Register handlers for lazy browse, search, and playback resolution:

registerPlaybackService(() => ({
// Drill into a node (e.g. open a playlist).
onBrowseRequest: async (parentId) => {
const tracks = await fetchPlaylist(parentId);
return tracks.map((t) => ({
id: t.id, title: t.title, subtitle: t.artist, artworkUrl: t.artworkUrl, playable: true,
}));
},

// Live search box in the car UI.
onSearchRequest: async (query) => {
const results = await search(query);
return results.map((t) => ({ id: t.id, title: t.title, playable: true }));
},

// Resolve a browse item the user tapped into actual tracks to play.
onPlayFromIdRequest: async (mediaId) => {
const tracks = await resolveToTracks(mediaId);
return tracks; // TrackItem[]
},

// Optional connection lifecycle.
onCarConnect: () => {},
onCarDisconnect: () => {},
}));

When a request resolves to TrackItem[], the library sets the queue and starts playback for you.

Connection status

onCarConnect and onCarDisconnect are one-shot events — they fire when the first automotive controller connects and the last one drops. On a cold start the connect can fire before your bootstrap has registered the handler, so don't rely on the event alone.

isCarConnected() is the pull-based counterpart: it returns whether a controller is connected right now, so you can check at any time and gate car-only work — like pushing a fresh browse snapshot — on the current connection.

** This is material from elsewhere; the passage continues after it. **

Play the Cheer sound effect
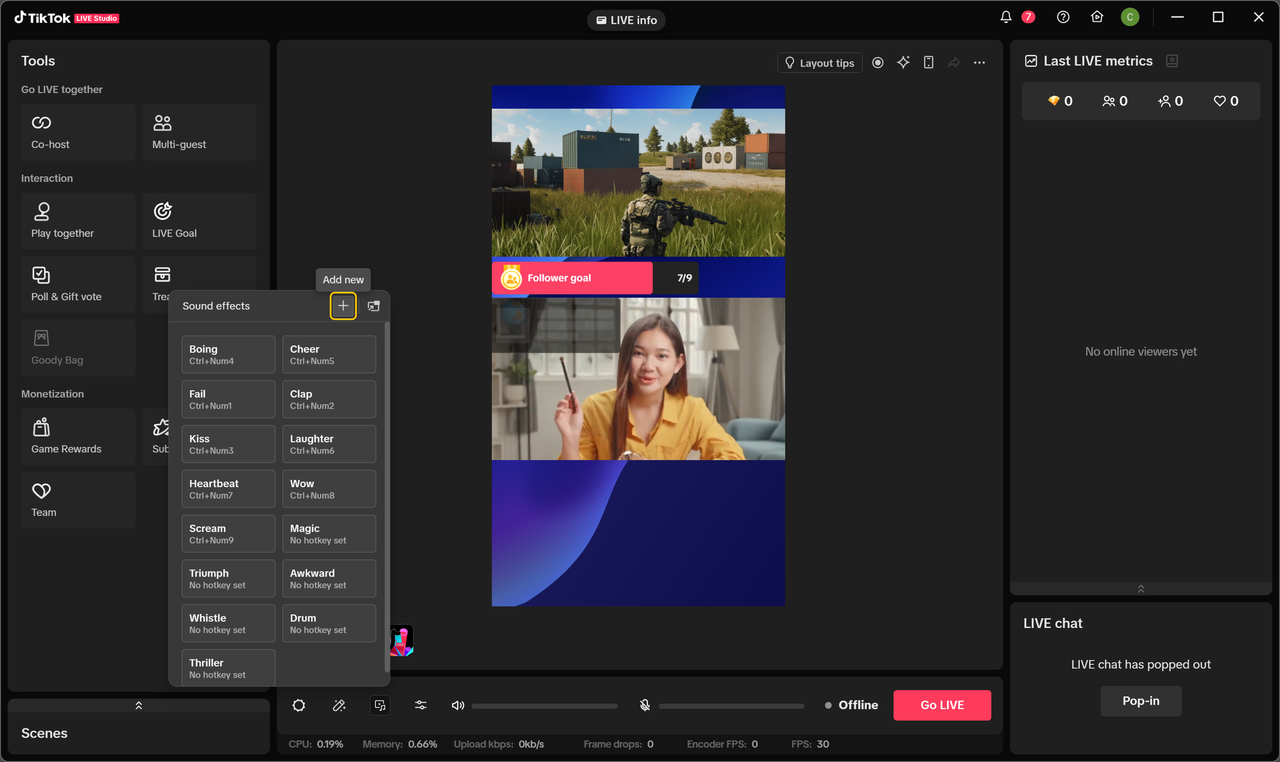This screenshot has height=762, width=1280. coord(329,354)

import { getTrackPlayer } from 'react-native-queue-player';

const player = getTrackPlayer();
if (player.isCarConnected()) {
player.setBrowseSnapshot(await buildSnapshot());
}

It holds the same state the events transition between (the headless Android Auto / Wear / Assistant controllers here; the CarPlay scene on iOS) and is process-scoped — a fresh app process starts disconnected until a controller connects within it.

Types

type BrowseSnapshot = { rootId: string; sections: BrowseSection[] };
type BrowseSection = { id: string; title: string; icon?: SectionIcon; artworkUrl?: string; items: BrowseItem[] };
type BrowseItem = { id: string; title: string; subtitle?: string; artworkUrl?: string; playable: boolean; hasChildren?: boolean };

SectionIcon is an exported enum of standard section glyphs (Home, Library, Playlists, Albums, Artists, Songs, RecentlyPlayed, …).

Runtime permission

Request POST_NOTIFICATIONS at runtime (Android 13+) so the media notification appears.